## Text shown:

* BEGIN *

Lost
We republish here a review of Ian Parker’s Mapping the English Left through Film: Twenty Five Uneasy Pieces which appeared in Worker’s Millstone, organ of the Tendency for the Redevelopment of the Fourth International As It Was Then (TRFIAIWT).
The first thing to be noticed about so-called Ian Parker’s reactionary collection ‘published’ by Folrose, a notorious outlet of a now-defunct pretend-left post-Healyite grouplet, is that it nowhere mentions the TRFIAIWT. Following a tendentious and incorrect introduction (see past issues, each issue, of our paper for an accurate history of our movement), the first chapter in the book deals with the British Labour Party, a complete irrelevance to any serious political activity today. It is here that a profound misunderstanding of our tasks becomes apparent, something which continues through the rest of the book. Each and every fake sectarian diversion from global struggle is reduced to a film!

* END *

[Records on locating elements on screens]
* BEGIN *

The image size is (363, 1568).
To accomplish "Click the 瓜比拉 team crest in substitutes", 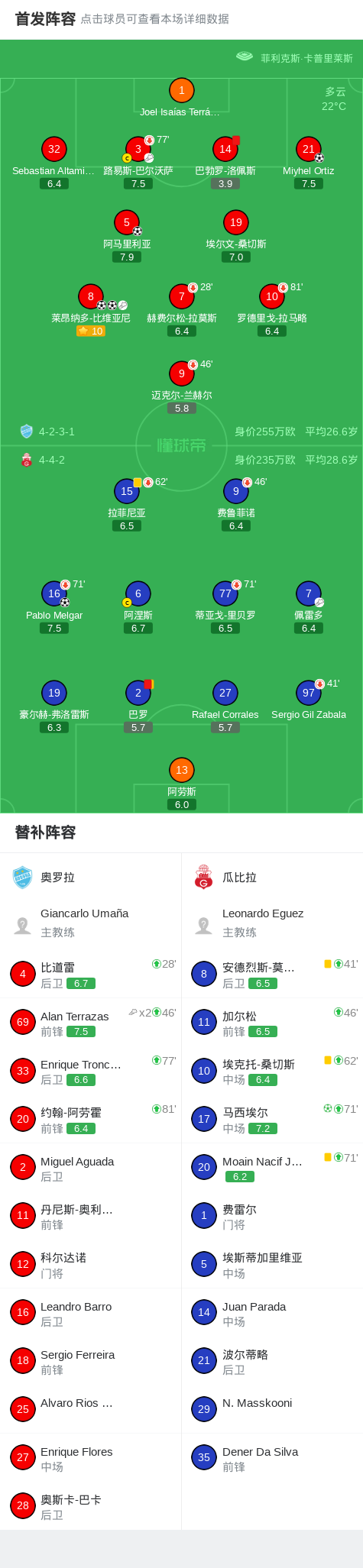I will point(203,878).
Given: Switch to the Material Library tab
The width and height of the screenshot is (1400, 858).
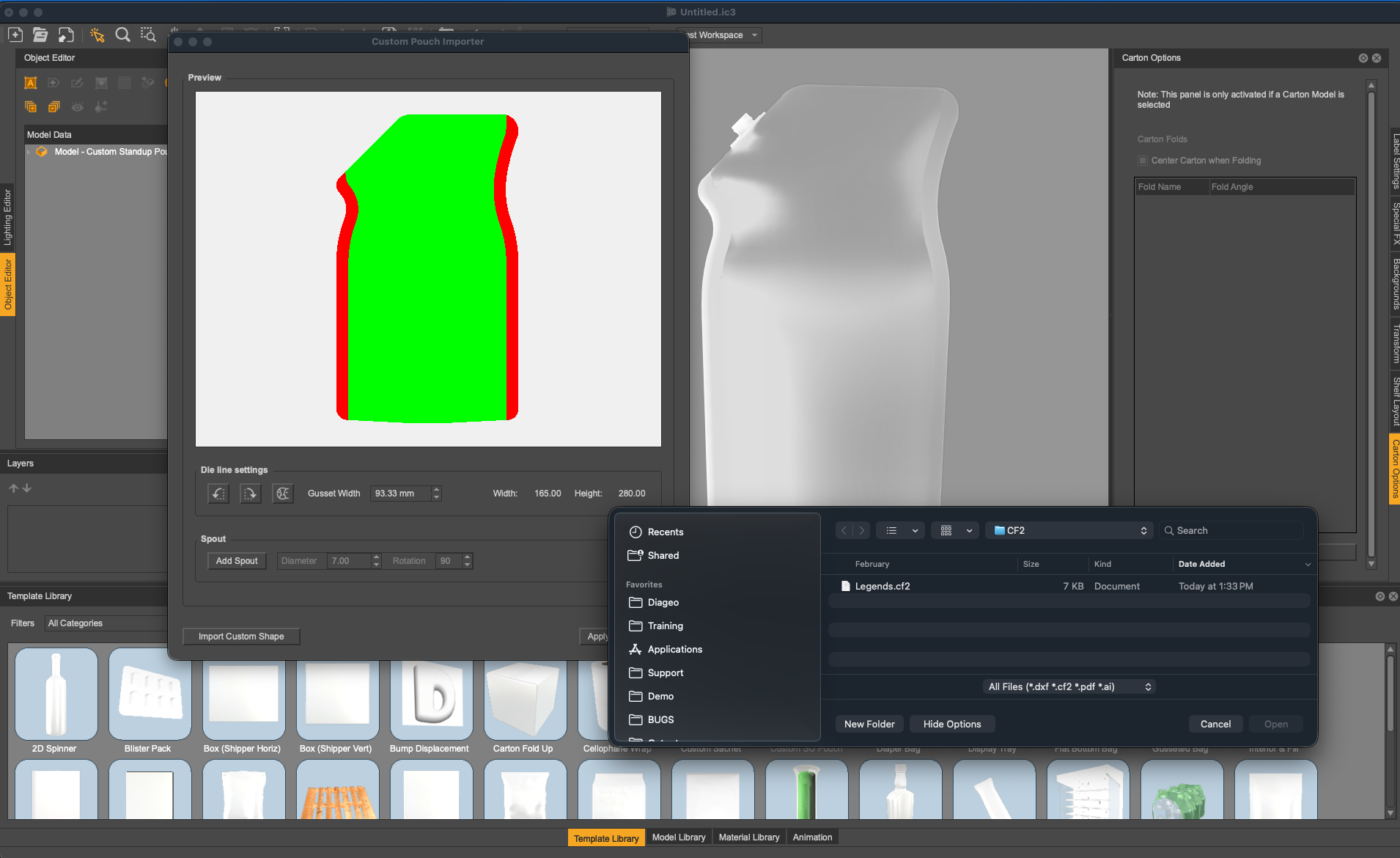Looking at the screenshot, I should 748,837.
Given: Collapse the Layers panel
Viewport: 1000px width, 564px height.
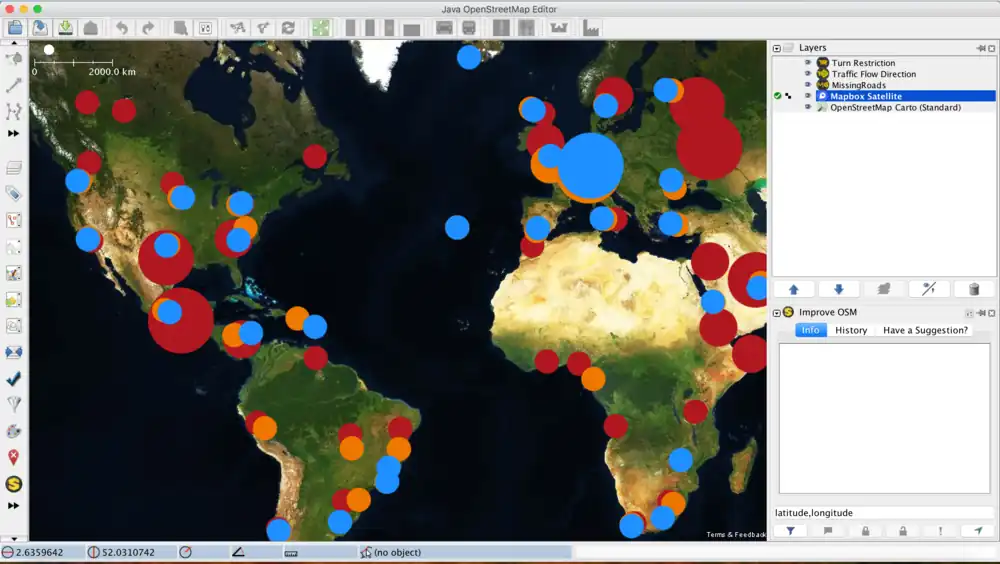Looking at the screenshot, I should click(x=777, y=48).
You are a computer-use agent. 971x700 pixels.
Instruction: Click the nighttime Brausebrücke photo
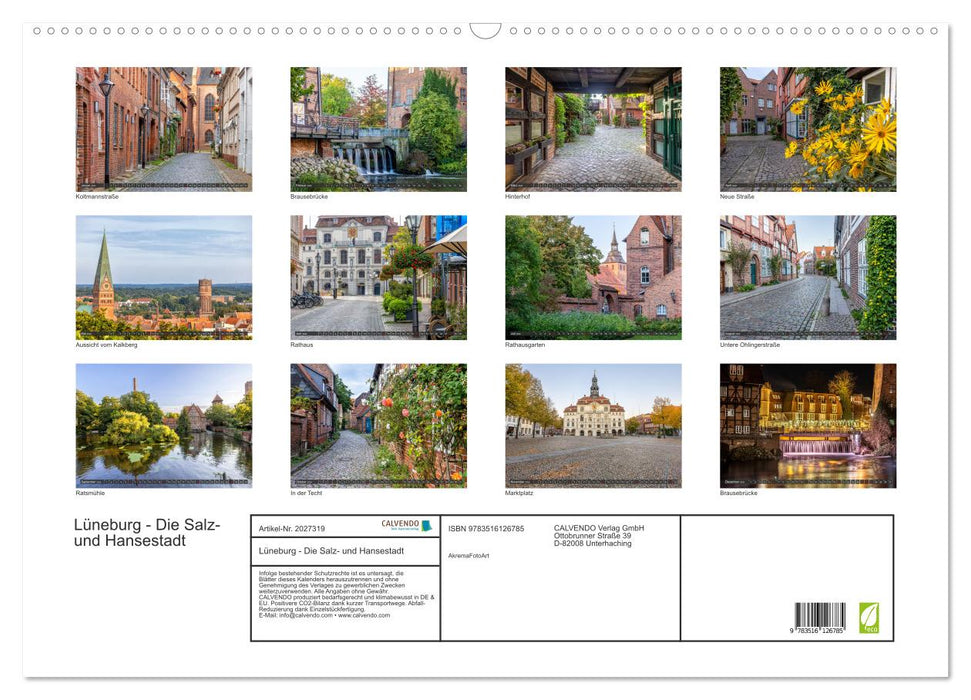click(x=806, y=424)
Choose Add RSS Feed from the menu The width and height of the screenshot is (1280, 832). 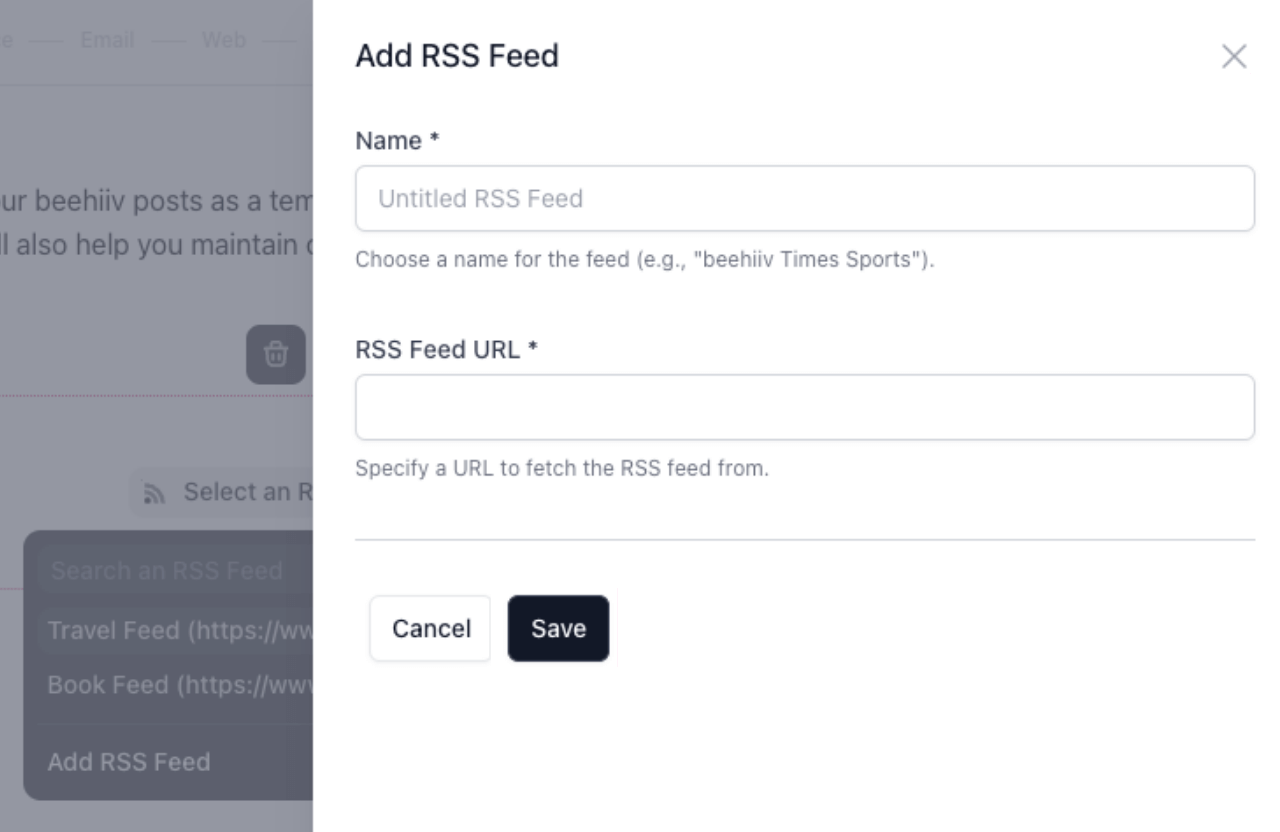click(x=127, y=762)
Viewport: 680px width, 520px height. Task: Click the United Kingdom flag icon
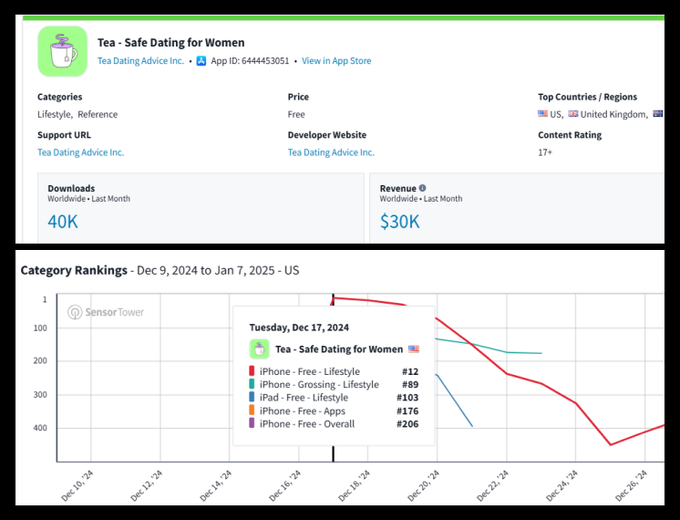pos(573,114)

* END *

## Task 1:
List every hyphenated word in the review, in the order in which they appear.
## Task 2:
Turn the records into a numbered list, starting at the line that contains "Given: Collapse the Layers panel" and ending after the line that contains "click(x=806, y=424)". Omit blank lines and the pictures.
The review and the records come from unrelated sources.

## Correct output 1:
so-called, now-defunct, pretend-left, post-Healyite

## Correct output 2:
1. Given: Collapse the Layers panel
2. Viewport: 1000px width, 564px height.
3. Looking at the screenshot, I should click(x=777, y=48).
4. You are a computer-use agent. 971x700 pixels.
5. Instruction: Click the nighttime Brausebrücke photo
6. click(x=806, y=424)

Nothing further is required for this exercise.